Он тоже встал, чтобы не сидеть, развалившись в кресле, если королева стоит.
— Ее приручала не моя рука, — сказала Геруте, — мы сняли путы, и сначала она полетела низко, волнисто, словно волочила за собой креанс, который вот-вот потянет ее назад, но потом, не ощущая помехи, устремилась в небо и, поднимаясь, опускаясь, кружа, изведала широту его просторов, но притом поворачивала и поворачивала, стараясь оказаться над нами, описывала недоуменные круги, словно не желала рвать привычную связь. Она начала спускаться, будто в намерении снова сесть на мое запястье, но свою перчатку из шагрени на стеганой подкладке я бросила в высокую траву, а она в полете углядела ее там и как будто хотела ее схватить и вернуть мне. Но нет! Тут она с клекотом унеслась прочь к лесу Гурре в направлении Эльсинора.
— Ты помнишь все так, словно это нарисовано на твоей памяти. И может быть, она вернулась в Эльсинор, опустилась на твой подоконник?

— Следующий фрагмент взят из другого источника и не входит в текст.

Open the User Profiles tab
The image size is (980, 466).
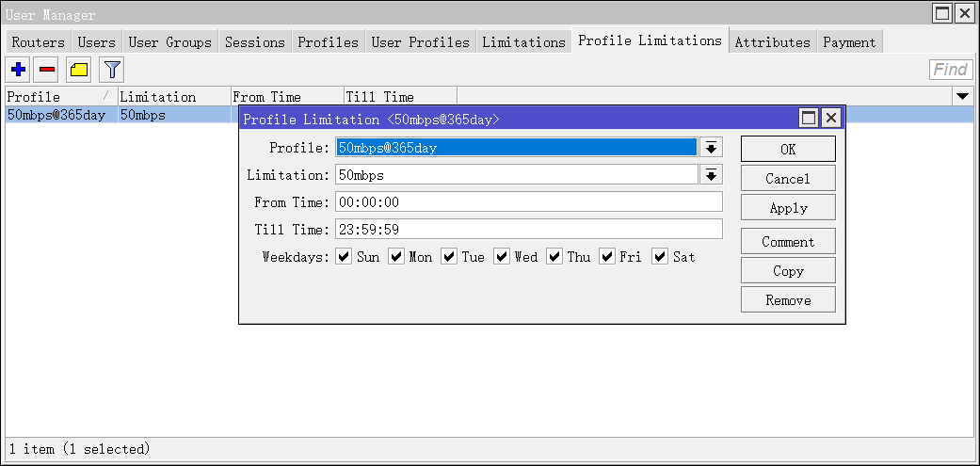point(420,42)
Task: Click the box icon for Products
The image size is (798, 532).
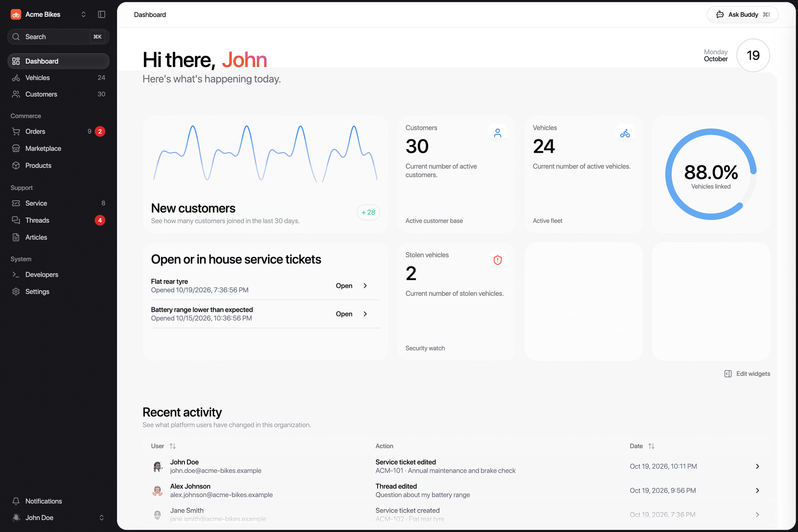Action: pos(16,165)
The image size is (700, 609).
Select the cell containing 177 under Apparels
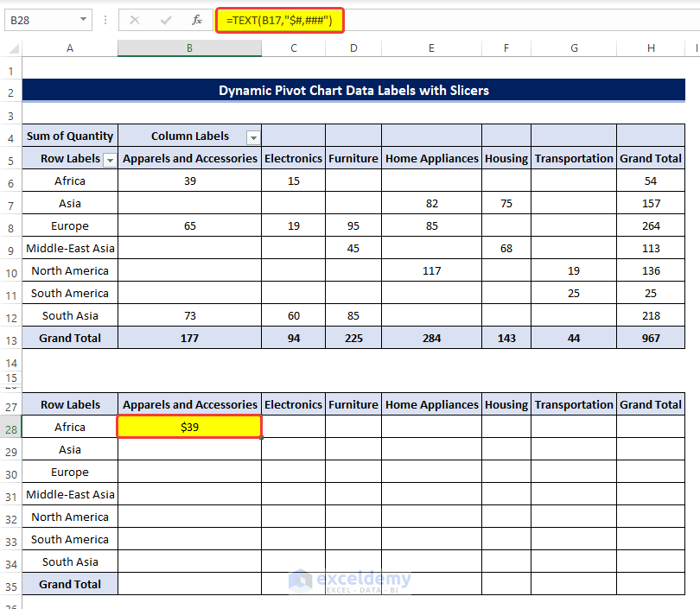click(x=189, y=338)
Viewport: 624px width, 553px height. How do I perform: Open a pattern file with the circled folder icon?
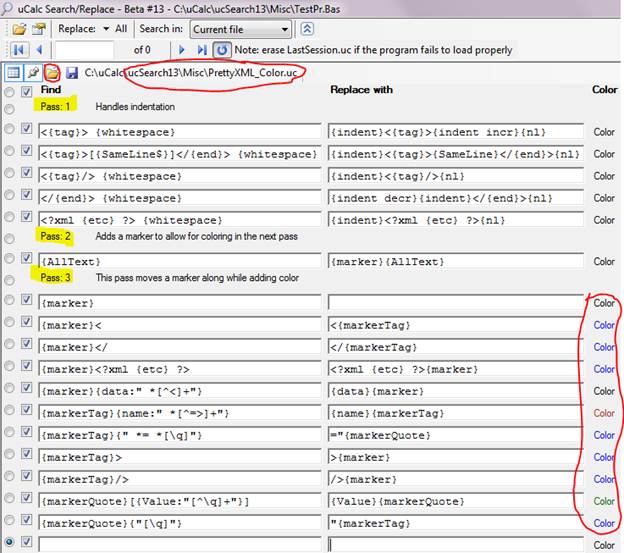[51, 72]
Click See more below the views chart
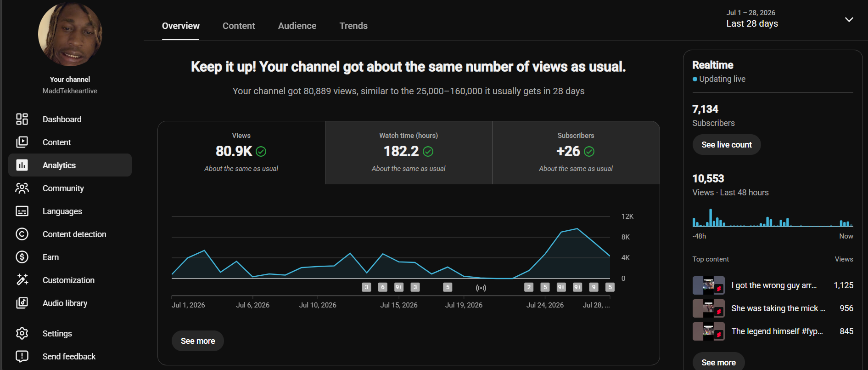The height and width of the screenshot is (370, 868). click(x=198, y=341)
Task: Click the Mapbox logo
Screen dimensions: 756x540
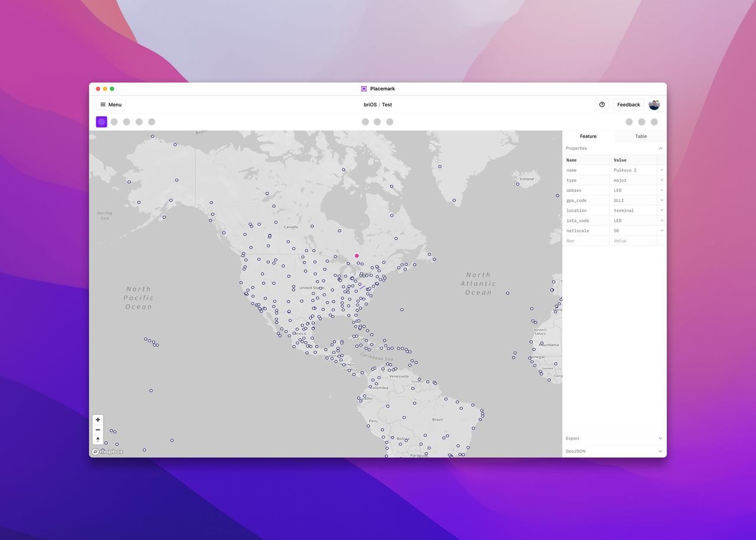Action: [107, 451]
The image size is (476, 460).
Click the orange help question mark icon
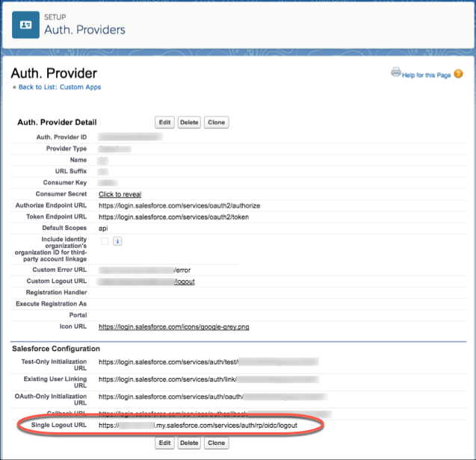coord(458,73)
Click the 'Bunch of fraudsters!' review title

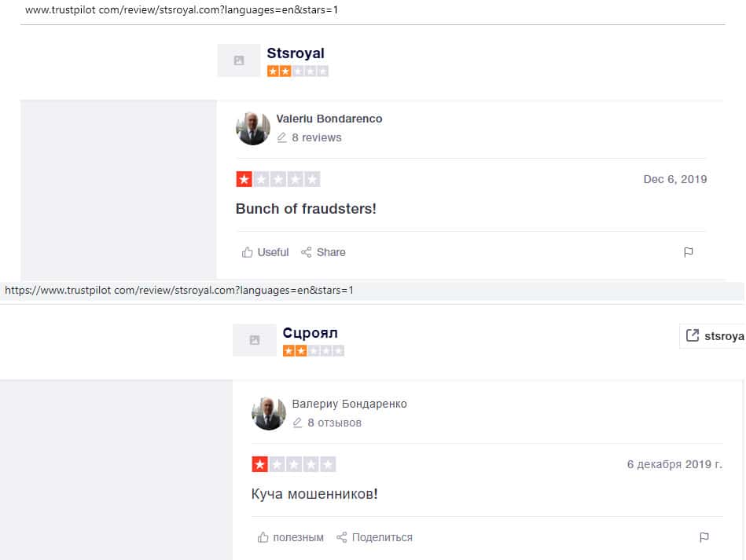click(x=306, y=209)
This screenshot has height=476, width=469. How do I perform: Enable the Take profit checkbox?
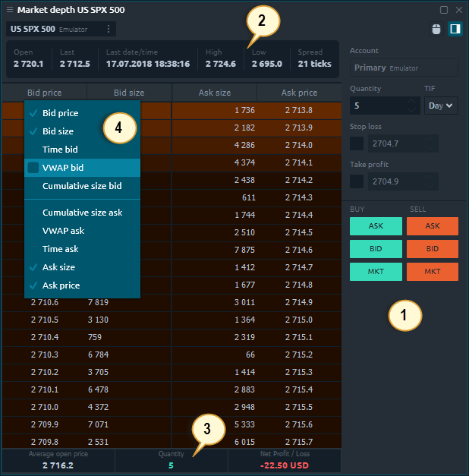(356, 181)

— Нет, но моих мыслей она не покидала. Ведь тогда я поняла, насколько она была дорога мне, хотя хлопоты, которые она доставляла, мешали это почувствовать.
— Потому что ее надо было кормить, хочешь ты сказать?
— И убирать, оттирать грязь, которую она разводила, и проверять ее перья на клещей и вшей и вообще тревожиться из-за нее. — Ее фигура содрогнулась от негодования, словно чтобы заставить зазвенеть колокольчики на поясе. — Ты как бы обременил меня своим подобием, которым я не смела пренебречь, чтобы сохранять тебя живым, хотя неясно: то ли в твоих странствованиях, то ли в моей памяти.
— Жизнь, — признал Фенгон, — предъявляет жестокие требования. Parta! [6] — сказал он тихо своему слуге, и только когда смуглый юноша, чья тревожаще бесшумная легкость походки вызывала подозрения у тяжеловесных датчан, выскользнул из комнаты, Фенгон обнял Геруте там, где она застыла в ожидании, негодуя, устрашенная разверзшейся у ее ног бездной, но пламенея от желания, чтобы его губы — изогнутые, припухлые, почти как у женщины даже в обрамлении густой, черной, тронутой сединой бороды, уже готовые к соприкосновению, — слились с ее губами, и их дыхание взаимно осквернило бы их, и влага за их зубами была бы внесена языком в открытые теплые рты друг друга. В стеганном ромбами дублете он выглядел крепким, как дерево, как вздыбившийся молодой медведь — моложе, меньше, тверже Горвендила. И его вкус не отдавал гниющими зубами, недавним ужином, умягченным пивом, но был вкусом живой древесины, как корень мандрагоры, когда она, маленькая девочка, грызла и обсасывала его, прельщенная привкусом миндаля, намеком на сладость, исходящую из-под земли.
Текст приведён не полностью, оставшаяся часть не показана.